I am not an expert in number theory, or PRNGs for that matter. I am sometimes forced to do a little academic digging to solve a particular problem. So it was with Linear Congruential Generators or LCGs. I thought I would write up what I found, so that it might be easier for the next person to find what they need.

### LCGs

LCGs are a particular class of psuedorandom number generating algorithms, which are cryptographically insecure, but fast and simple. The latter two points continue to make them attractive for a number of use cases.

An LCG takes the following general form:

$$X_{n+1} = (aX_n + c) \mod m$$

Now let's say you have a PRNG of this form, and you are concerned about it's *uniqueness*, it's *cycle* or it's *period* to throw out a few terms people use to talk about the same thing.

Specifically, we would like to know whether we will get any repeated integers or not. And if we do, when will it happen?

Fortunately, these properties are well understood for LCGs.
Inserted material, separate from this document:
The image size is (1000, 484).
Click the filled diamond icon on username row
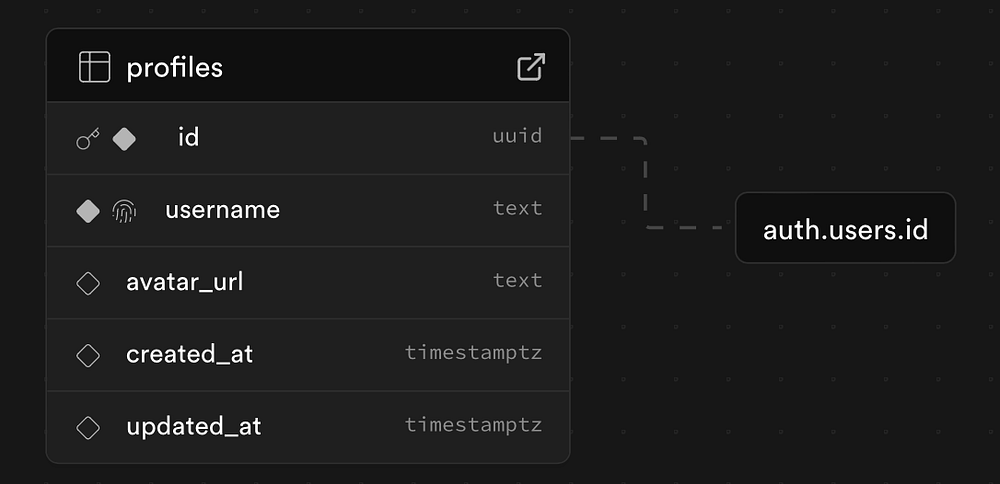tap(88, 211)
If your PRNG looks like the above equation (remember $a$ might be 1), then the following is applicable.

### Full cycle

What we are interested in is called the *full cycle* of a PRNG. A PRNG has a full cycle if for any seed, it will traverse every valid state before returning to the seed state. In this particular case, state refers to the integers.

My PRNG might have the following valid states:

```
0, 1, 2, 3, 4, 5, 6, 7, 8, 9
```

So, if it had a full cycle, whatever number I seed it with, over 10 iterations it will generate the numbers 0-9 in a psuedorandom order, with no repetitions.
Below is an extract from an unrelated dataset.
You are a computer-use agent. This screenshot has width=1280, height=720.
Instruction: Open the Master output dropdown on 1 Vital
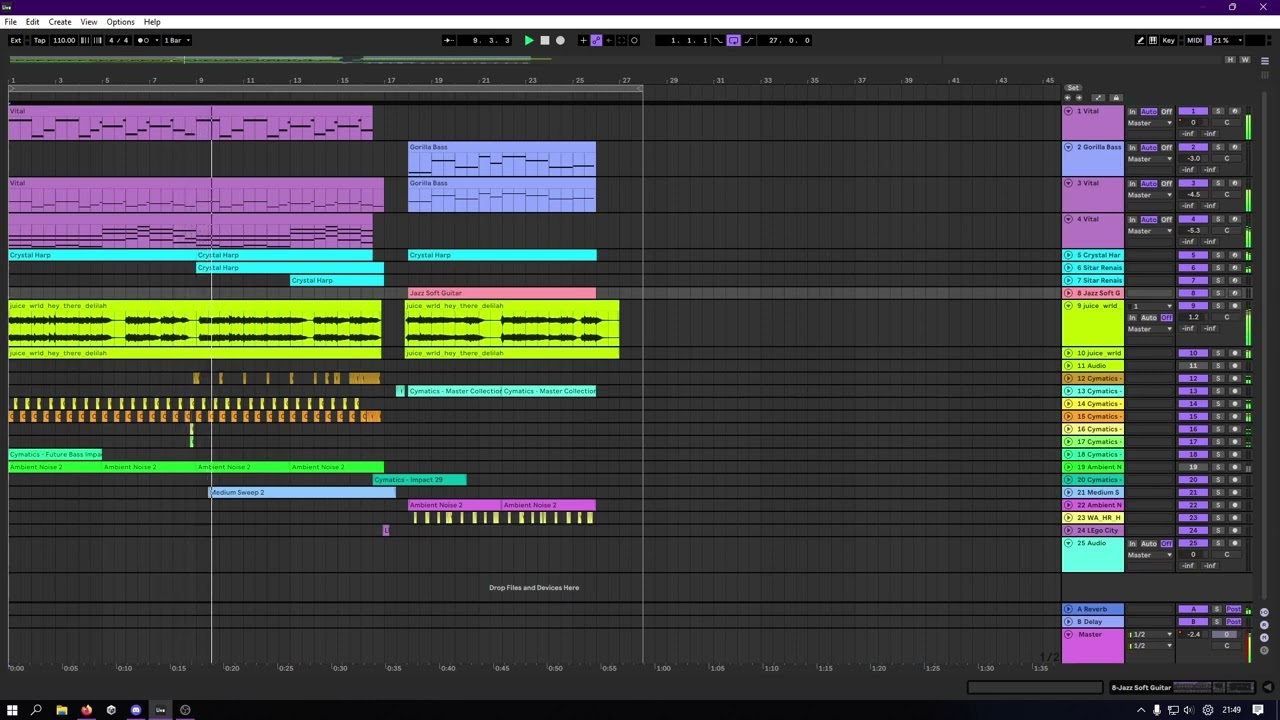tap(1149, 123)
### Conditions for full cycle in LCGs

Now to the crux. If we want an LCG to have a full cycle of size $m$, we can follow a proven theorem (the Hull-Dobell theorem[1]) to guarantee this. Your LCG parameters must pass the following tests:

- $m$ and $c$ must be coprime.
- $a-1$ must be divisible by all prime factors of $m$
- $a-1$ must be divisible by 4 if $m$ is divisible by 4.

So for example, for parameters m = 1000, a = 1, c = 1049

- $gcd(1000,1049) = 1$, so $m$ and $c$ are coprime.
- $a-1 = 0$, $0$ is divisible by everything.
- $mod(1000,4) = 0$, but $a-1 = 0$ and $0$ is divisible by everything.

In this instance, we're all good. The generator will cycle through the numbers 1-1000 pseudorandomly for any given seed value.

[1] Hull, Thomas E., and Alan R. Dobell. "Random number generators." SIAM review 4.3 (1962): 230-254.